● GIVEN TASK
Reproduce the stretch of material from the line containing "Click the blue paper" through the line containing "Viewport: 436px width, 360px height. click(88, 129)", both included, copying each line exactly.

● PROVIDED MATERIAL
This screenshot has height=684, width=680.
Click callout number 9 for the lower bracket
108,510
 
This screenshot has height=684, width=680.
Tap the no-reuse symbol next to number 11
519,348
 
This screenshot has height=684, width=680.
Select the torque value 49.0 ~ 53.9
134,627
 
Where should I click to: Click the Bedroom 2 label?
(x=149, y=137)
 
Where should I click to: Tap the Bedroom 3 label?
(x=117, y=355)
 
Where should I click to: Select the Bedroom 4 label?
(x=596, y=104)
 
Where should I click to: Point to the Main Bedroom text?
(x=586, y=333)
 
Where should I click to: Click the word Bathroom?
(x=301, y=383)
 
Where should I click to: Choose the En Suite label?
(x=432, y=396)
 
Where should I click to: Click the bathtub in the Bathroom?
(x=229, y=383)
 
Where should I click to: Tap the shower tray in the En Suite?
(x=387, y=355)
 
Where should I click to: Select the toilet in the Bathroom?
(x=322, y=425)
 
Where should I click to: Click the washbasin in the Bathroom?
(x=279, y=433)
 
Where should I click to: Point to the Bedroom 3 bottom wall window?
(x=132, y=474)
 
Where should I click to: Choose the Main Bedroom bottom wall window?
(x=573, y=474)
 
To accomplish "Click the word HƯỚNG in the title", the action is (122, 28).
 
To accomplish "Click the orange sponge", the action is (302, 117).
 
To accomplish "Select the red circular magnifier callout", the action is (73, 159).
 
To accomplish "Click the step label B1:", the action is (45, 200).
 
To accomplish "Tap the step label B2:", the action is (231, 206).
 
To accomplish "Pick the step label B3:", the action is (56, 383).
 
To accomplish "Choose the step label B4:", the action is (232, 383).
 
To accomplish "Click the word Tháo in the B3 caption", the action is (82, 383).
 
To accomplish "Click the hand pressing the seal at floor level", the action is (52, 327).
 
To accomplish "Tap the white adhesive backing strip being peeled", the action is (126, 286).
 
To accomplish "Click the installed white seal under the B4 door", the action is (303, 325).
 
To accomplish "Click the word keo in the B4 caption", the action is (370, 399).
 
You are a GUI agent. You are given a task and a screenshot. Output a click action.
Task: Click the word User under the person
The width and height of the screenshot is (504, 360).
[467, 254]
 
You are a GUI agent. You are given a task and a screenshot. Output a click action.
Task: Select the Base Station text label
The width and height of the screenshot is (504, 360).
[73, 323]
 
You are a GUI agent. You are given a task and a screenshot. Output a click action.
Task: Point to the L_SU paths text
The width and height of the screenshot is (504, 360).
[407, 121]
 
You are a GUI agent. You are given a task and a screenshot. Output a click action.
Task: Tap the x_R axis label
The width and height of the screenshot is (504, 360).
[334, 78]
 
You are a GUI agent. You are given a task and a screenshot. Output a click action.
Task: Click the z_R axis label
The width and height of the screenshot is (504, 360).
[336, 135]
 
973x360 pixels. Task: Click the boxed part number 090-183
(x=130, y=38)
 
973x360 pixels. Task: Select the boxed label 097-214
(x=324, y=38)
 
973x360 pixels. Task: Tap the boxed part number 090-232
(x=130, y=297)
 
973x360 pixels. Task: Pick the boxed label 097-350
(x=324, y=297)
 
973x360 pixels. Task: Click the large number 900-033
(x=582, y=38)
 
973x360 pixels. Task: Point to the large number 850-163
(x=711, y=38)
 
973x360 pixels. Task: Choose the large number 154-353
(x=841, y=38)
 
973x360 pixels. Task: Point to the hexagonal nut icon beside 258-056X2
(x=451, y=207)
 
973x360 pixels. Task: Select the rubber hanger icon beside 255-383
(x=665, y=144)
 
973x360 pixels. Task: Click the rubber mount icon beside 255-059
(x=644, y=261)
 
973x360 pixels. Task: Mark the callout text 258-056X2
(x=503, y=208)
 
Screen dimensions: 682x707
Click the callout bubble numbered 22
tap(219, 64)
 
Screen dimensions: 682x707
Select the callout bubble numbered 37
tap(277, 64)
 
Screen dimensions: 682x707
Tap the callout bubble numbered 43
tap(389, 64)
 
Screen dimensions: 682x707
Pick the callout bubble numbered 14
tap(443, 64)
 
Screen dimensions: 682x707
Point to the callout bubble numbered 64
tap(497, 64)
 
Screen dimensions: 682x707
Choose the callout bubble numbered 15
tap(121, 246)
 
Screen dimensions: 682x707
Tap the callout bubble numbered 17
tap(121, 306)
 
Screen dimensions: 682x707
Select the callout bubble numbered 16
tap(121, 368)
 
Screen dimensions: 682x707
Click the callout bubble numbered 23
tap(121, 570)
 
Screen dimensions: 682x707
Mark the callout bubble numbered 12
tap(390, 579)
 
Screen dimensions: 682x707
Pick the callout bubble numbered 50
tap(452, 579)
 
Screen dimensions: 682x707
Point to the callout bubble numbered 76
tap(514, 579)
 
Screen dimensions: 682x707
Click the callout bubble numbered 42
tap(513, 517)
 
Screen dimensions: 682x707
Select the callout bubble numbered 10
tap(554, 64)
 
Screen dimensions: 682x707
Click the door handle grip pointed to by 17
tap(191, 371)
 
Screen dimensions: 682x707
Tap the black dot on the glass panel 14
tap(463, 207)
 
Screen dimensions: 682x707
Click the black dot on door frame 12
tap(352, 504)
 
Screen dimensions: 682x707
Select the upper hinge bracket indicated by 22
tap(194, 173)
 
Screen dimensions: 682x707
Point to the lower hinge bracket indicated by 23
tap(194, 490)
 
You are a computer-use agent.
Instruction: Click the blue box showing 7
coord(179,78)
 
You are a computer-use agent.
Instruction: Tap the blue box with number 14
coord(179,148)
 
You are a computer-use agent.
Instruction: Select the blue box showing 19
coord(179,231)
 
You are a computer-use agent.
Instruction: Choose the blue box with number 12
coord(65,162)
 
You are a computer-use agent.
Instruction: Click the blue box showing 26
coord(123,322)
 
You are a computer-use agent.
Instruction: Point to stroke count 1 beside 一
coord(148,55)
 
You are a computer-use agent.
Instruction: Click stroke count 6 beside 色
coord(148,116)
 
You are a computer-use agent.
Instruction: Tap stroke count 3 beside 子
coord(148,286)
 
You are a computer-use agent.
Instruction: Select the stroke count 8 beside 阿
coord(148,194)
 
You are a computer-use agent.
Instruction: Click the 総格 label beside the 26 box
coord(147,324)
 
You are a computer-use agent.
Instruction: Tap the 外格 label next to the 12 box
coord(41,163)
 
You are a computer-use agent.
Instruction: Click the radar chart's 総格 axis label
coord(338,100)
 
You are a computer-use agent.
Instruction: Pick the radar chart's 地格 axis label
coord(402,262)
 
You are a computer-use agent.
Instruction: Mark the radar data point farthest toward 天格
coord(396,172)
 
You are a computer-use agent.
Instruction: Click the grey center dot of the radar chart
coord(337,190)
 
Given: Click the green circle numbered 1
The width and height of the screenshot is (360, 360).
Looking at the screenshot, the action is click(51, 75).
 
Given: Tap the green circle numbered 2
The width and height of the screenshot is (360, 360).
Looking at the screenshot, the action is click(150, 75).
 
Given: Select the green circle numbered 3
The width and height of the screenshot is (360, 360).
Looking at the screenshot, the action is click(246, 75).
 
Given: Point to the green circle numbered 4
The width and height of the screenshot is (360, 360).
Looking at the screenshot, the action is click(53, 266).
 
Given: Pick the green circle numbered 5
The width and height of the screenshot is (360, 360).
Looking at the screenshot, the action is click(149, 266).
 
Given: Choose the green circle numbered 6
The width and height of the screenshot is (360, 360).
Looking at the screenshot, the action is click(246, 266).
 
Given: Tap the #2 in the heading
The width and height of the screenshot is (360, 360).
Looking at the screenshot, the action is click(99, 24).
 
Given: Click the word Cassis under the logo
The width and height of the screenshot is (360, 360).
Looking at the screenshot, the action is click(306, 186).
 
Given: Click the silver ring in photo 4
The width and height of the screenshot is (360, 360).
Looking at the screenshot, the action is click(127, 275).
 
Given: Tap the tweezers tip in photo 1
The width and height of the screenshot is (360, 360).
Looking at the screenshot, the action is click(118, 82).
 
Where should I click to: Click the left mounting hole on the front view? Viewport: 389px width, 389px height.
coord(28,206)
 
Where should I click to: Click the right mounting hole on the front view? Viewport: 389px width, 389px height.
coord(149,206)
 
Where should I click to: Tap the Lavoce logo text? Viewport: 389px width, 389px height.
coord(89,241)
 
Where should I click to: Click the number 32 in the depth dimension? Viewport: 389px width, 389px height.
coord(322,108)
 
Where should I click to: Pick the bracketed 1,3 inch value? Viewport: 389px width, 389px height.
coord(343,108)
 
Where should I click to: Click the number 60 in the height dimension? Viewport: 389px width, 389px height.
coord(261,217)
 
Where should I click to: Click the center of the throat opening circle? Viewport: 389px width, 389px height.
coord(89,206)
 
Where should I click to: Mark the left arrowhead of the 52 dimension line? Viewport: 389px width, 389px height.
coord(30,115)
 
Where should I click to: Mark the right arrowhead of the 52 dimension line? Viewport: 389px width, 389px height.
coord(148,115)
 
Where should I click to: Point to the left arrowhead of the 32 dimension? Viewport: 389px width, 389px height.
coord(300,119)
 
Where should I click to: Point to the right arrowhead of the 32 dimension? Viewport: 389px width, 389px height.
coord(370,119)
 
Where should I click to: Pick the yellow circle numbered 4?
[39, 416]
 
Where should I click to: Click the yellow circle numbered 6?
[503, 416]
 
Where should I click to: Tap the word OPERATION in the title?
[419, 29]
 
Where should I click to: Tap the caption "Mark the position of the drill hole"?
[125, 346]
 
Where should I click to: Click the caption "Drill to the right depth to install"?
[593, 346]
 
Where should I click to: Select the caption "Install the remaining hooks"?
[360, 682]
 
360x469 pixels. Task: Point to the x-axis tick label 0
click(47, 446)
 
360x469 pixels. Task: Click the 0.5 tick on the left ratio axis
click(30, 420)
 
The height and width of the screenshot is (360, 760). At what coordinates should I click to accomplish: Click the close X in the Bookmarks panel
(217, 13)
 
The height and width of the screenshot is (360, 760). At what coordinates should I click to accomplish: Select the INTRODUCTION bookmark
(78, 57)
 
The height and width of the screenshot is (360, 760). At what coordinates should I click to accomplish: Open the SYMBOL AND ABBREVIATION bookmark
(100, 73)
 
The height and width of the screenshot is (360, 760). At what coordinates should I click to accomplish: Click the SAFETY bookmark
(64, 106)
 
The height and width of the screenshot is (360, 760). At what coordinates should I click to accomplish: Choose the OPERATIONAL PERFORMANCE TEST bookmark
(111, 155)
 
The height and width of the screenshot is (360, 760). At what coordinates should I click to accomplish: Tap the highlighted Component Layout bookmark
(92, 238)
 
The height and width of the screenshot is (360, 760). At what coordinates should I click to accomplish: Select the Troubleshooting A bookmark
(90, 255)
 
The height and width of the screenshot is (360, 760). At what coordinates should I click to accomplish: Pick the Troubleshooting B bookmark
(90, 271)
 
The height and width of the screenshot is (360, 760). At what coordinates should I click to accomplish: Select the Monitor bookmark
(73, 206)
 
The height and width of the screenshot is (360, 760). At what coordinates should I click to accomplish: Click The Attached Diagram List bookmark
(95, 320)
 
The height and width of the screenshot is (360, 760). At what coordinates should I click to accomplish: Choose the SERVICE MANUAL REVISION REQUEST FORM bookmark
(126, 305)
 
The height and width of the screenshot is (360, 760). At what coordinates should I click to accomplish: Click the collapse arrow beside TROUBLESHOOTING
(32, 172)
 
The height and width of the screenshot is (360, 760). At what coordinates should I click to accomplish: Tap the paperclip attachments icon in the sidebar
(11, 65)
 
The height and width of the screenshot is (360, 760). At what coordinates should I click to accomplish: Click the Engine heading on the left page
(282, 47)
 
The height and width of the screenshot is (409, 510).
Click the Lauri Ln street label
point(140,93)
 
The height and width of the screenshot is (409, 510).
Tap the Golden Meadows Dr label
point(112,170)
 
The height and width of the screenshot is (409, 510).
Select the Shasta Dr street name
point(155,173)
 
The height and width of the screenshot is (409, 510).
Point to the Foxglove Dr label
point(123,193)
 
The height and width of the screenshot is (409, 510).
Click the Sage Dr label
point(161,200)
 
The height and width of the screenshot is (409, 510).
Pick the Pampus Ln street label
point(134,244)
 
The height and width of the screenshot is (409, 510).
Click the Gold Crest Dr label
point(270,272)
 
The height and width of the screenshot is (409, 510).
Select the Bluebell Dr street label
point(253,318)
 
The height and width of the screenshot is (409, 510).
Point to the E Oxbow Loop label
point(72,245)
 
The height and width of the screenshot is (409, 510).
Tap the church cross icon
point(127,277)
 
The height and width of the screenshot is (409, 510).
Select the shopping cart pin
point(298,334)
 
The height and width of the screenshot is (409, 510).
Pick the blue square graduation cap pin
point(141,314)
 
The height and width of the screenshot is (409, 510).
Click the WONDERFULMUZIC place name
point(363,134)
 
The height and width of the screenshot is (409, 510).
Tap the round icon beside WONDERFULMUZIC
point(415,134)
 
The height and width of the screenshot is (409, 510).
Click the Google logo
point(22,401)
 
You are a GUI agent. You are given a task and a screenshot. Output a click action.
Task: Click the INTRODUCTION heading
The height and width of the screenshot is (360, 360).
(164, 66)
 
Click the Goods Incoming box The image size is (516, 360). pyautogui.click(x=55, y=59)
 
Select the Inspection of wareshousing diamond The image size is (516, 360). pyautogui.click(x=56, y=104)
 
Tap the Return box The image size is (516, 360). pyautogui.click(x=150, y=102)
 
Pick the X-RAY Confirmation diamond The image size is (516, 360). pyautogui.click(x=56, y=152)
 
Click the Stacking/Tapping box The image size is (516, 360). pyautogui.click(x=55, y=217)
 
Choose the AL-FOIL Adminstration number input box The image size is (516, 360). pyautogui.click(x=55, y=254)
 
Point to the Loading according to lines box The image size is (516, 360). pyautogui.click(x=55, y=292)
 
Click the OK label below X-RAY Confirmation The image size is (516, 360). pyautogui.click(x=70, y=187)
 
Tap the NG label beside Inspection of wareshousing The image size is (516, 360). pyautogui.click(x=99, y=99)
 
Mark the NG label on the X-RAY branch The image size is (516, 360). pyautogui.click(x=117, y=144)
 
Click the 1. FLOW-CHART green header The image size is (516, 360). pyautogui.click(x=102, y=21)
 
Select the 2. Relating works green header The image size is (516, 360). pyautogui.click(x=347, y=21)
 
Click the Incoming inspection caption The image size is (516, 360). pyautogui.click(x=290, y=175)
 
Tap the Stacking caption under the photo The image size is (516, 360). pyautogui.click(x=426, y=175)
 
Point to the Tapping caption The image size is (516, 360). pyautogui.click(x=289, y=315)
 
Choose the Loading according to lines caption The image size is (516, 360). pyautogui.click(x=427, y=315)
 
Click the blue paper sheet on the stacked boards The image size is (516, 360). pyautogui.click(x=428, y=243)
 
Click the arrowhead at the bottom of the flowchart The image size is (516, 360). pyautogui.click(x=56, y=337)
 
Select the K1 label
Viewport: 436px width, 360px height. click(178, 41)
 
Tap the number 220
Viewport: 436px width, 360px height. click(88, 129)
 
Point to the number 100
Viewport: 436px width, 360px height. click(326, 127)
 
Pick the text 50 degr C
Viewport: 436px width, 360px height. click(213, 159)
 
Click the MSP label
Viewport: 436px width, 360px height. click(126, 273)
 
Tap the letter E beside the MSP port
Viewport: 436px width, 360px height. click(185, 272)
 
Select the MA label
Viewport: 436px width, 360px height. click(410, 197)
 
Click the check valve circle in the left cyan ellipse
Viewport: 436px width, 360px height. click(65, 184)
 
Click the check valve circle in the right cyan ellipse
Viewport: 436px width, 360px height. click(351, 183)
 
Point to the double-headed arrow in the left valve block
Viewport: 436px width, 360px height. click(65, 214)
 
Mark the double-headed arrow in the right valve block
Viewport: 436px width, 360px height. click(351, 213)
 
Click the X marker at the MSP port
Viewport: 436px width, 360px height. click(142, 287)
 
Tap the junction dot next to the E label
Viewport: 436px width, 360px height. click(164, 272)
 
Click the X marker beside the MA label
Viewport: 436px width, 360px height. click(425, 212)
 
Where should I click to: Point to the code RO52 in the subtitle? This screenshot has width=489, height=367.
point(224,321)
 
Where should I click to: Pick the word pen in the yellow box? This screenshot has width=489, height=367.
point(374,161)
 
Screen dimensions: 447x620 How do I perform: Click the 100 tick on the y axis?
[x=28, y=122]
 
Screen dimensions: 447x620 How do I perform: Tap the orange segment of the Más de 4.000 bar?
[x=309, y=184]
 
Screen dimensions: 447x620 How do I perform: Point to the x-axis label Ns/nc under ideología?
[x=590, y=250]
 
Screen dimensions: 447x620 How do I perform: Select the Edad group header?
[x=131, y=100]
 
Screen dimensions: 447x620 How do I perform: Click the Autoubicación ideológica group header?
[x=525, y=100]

● FULL ANSWER
Click the blue paper sheet on the stacked boards The image size is (516, 360). pyautogui.click(x=428, y=243)
 
Click the arrowhead at the bottom of the flowchart The image size is (516, 360). pyautogui.click(x=56, y=337)
 
Select the K1 label
Viewport: 436px width, 360px height. click(178, 41)
 
Tap the number 220
Viewport: 436px width, 360px height. click(88, 129)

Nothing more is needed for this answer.